[wwwsearch-commits] r33284 - in wwwsearch/mechanize/trunk: . mechanize
jjlee at codespeak.net
jjlee at codespeak.net
Sat Oct 14 19:16:27 CEST 2006
Author: jjlee
Date: Sat Oct 14 19:16:24 2006
New Revision: 33284
Modified:
wwwsearch/mechanize/trunk/0.1-changes.txt
wwwsearch/mechanize/trunk/README.html.in
wwwsearch/mechanize/trunk/functional_tests.py
wwwsearch/mechanize/trunk/mechanize/__init__.py
wwwsearch/mechanize/trunk/mechanize/_mechanize.py
wwwsearch/mechanize/trunk/mechanize/_response.py
wwwsearch/mechanize/trunk/mechanize/_useragent.py
Log:
Reinstate set_seekable_responses() (had to create an additional class and change the base class of Browser to do so). Functional tests not run since SF is down :-(
Modified: wwwsearch/mechanize/trunk/0.1-changes.txt
==============================================================================
--- wwwsearch/mechanize/trunk/0.1-changes.txt (original)
+++ wwwsearch/mechanize/trunk/0.1-changes.txt Sat Oct 14 19:16:24 2006
@@ -52,7 +52,9 @@
- mechanize.Browser.default_encoding is gone.

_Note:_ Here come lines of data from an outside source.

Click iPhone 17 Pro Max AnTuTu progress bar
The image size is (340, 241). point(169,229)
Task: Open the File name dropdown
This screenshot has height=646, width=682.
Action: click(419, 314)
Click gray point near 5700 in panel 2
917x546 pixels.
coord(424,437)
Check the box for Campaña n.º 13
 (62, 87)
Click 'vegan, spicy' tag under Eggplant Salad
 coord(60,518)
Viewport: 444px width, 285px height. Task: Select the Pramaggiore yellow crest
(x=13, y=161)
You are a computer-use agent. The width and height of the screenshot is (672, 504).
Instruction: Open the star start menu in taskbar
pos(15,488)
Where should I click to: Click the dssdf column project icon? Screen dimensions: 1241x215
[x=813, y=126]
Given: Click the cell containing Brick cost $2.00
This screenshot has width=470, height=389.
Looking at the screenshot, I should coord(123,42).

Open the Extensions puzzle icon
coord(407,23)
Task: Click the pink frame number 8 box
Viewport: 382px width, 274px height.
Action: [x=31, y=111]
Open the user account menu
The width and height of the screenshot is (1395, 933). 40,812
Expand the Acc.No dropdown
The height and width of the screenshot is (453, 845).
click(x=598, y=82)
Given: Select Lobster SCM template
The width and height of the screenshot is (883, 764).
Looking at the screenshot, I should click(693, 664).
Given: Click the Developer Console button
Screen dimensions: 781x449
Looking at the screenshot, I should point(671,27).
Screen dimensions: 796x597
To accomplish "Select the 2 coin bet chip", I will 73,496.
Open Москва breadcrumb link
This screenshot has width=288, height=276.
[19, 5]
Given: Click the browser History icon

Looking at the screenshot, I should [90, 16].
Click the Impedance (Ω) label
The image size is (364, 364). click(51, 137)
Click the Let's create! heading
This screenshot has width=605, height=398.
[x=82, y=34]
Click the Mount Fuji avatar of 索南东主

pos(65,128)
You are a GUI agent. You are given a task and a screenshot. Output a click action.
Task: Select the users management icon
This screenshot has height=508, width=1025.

- mechanize.Browser.set_seekable_responses() is gone (they're always
- .seek()able).
+ .seek()able). Browser and UserAgent now both inherit from
+ mechanize.UserAgentBase, and UserAgent is now there only to add the
+ single method .set_seekable_responses().
- Added Browser.encoding().
Modified: wwwsearch/mechanize/trunk/README.html.in
==============================================================================
--- wwwsearch/mechanize/trunk/README.html.in (original)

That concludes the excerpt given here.